Self-Interference Cancellation in Multi-hop Full-Duplex Networks via Structured Signaling

TL;DR

This paper introduces a structured self-interference cancellation strategy for multi-hop full-duplex wireless networks, which outperforms traditional methods by leveraging signal level structuring to learn and undo residual interference.

Contribution

The paper proposes a novel structured cancellation technique that improves self-interference management in multi-hop full-duplex networks, surpassing existing half-duplex and full-duplex schemes in certain regimes.

Findings

Structured cancellation outperforms half-duplex schemes.

Structured cancellation outperforms full-duplex with time-orthogonal training.

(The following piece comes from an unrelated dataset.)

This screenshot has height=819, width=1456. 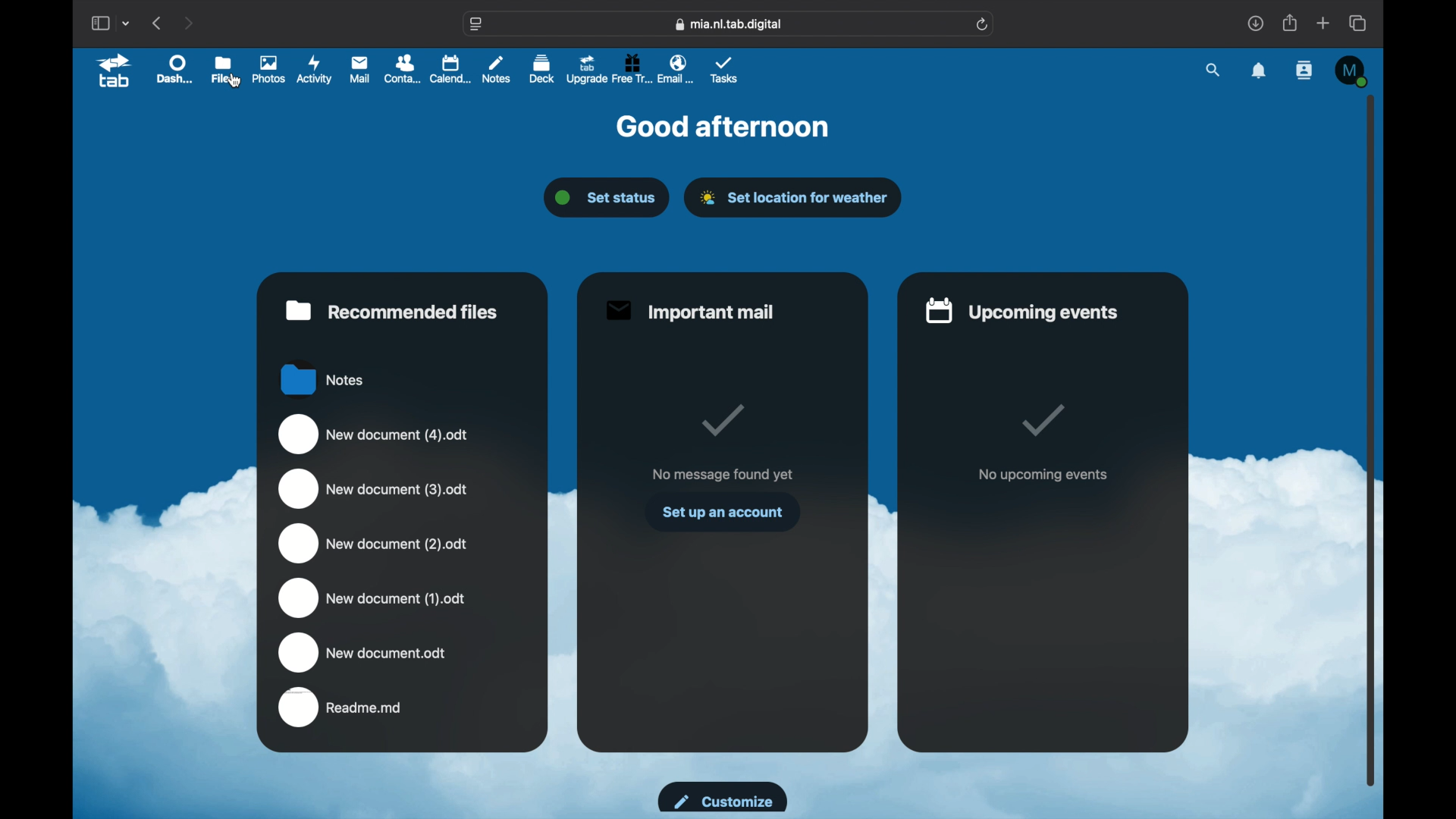 What do you see at coordinates (321, 378) in the screenshot?
I see `notes` at bounding box center [321, 378].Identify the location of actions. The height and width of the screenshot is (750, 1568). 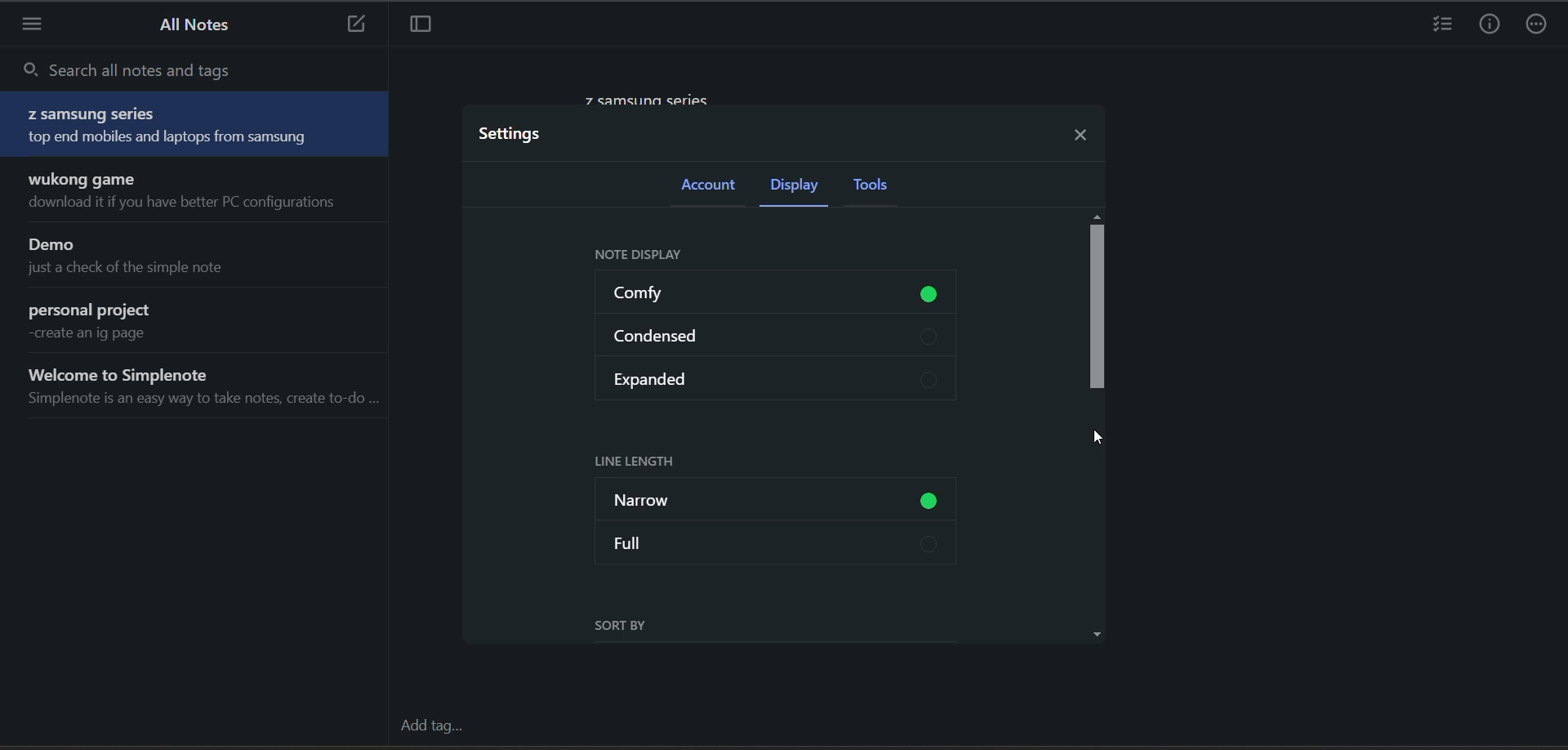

Effective in certain nontrivial regimes.

Abstract

This paper discusses transmission strategies for dealing with the problem of self-interference in multi-hop wireless networks in which the nodes communicate in a full- duplex mode. An information theoretic study of the simplest such multi-hop network: the two-hop source-relay-destination network, leads to a novel transmission strategy called structured self-interference cancellation (or just "structured cancellation" for short). In the structured cancellation strategy the source restrains from transmitting on certain signal levels, and the relay structures its transmit signal such that it can learn the residual self-interference channel, and undo the self-interference, by observing the portion of its own transmit signal that appears at the signal levels left empty by the source. It is shown that in certain nontrivial regimes, the structured cancellation strategy outperforms not only half-duplex but also full-duplex schemes in which time-orthogonal training is used for estimating the residual self-interference channel.